Nóra Pekker

Nóra Pekker

fellow of Bridge Budapest, NNG, South Carolina, 2015

We Speak the Same Language: Design

Bridge Budapest started from and was established in Hungary as a cooperation between enterprises that have achieved global success by now with the view to enable the founding companies, i.e. PreziUstreamLogmein and NNG to transfer their own history as an inspiration to domestic young people in order to motivate them to realize their own ideas and to dare launching an own enterprise. This year it was Nóra Pekker who won the Bridge Budapest design fellowship. She will visit NNG North America’s headquarters in the United States for a month and she will tell her adventures and experiences gained in America here, in the pages of Stilblog.

Nóra Pekker is a student in the final year of the Media Design Department of Moholy-Nagy University of Art and Design and is simultaneously a UX designer for a Belgian software development company. She has become acquainted with interface design during the MOME IxD course, which inspired her to set off for this line. In addition to school and work, she is working on her own application that would facilitate the course of psychological treatments for both patients and doctors.

NNG is a domestic-based software development company, which is unavoidable in the automotive navigation market. Their product, iGO Navigation can be found in the various brands of 7 of the 10 largest car manufacturers of the world as part of the navigation system installed in cars. The company started its activity in 2004 as a garage company employing 4 persons and by the end of 2015, the number of its employees is expected to reach 900. Currently it has 12 offices in the five continents of the world. In the course of her visit in America, Nóra will have an insight into the UX/UI design processes of the automotive navigation world under the mentorship of John Finnegan and Randy Tyner.

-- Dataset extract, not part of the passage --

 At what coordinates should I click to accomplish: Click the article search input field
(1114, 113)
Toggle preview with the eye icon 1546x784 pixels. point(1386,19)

What does NNG work in addition to its self-developed products? How does the design process take place in an American company? And last but not least, where can the best donuts be found in the city?

It’s Monday morning. Today will be my first working day in America! I’ll have a breakfast in the hotel, of course, much and sweet, as everybody does here. I am musing on my waffle with whipped cream and thinking about what will happen today? How designers work in America? How is a working day going? What programs do they use? This and many similar questions rattle in my mind but I have to leave. Well, now it’s time for adventure, get in the Mustang, navigation on, let’s start the day! I’ve arrived, I was quickly shown around the office and told what project they were dealing with at the very time and what my task would be. Perhaps it was the largest question mark for me: what will I work at here and what do they work at in most of the year? If I mention NNG, everybody thinks of their iGO Navigation. If I want to be honest, it is more or less the same what I knew about the company. However, it is a well operating finished product. How can it be polished further? Or what else NNG designers can work at beside this?

I’ve received a reply to these questions at once. It turned out that in the American headquarters designers work at many other projects in addition to self-developed products, which I would not even think of. Several large international automotive brands have various projects on their drawing boards. And think not just of navigation! The first project I worked at was, e.g. an entertainment system for those who travel on the backseat. The interface was a screen installed in the backsides of front seats that can be used by those who travel at the back. But they also produce instrument board designs and, in fact, interfaces for any kind of cars. So that is what NNG designers work at!

The other thing I considered much how does designing itself take place here? What kind of programs do they use, what is the atmosphere like, how do they distribute the tasks, etc. I felt a little bit frightened if after all they expected me to do what I cannot do. So when I started working at the mentioned project’s wireframe my first question was how do they usually do this and which software should I use for it. A great load was taken off my mind when the answer was I could use the software, which is the most convenient for me to work with. A discursion started between my colleagues and me who does what how and why. I suddenly felt like being at home. A designer is a designer even if he or she is at the other end of the world. We use the same programs, we have the same problems with them, we find the same things aesthetic and we laugh at the same things. We speak one language: design. From that time on I did not feel myself as an outsider.

On the very same day I obtained a very valuable information on where one can eat the best donuts in the area. As an ignorant European, I was affected at the first Dunkin Donuts and had the feeling that is all, it maybe the heaven of donuts. I was wrong. As it turned out, a normal American citizen buys his or her daily donut dosage at a place called Krispy Cream and not any time! The huge neon advertisement in the shop’s window indicates when fresh donuts are finished so they can be bought while warm. Other information to know: eating donuts is recommended every day as frequently as possible and, naturally, even if you are not hungry.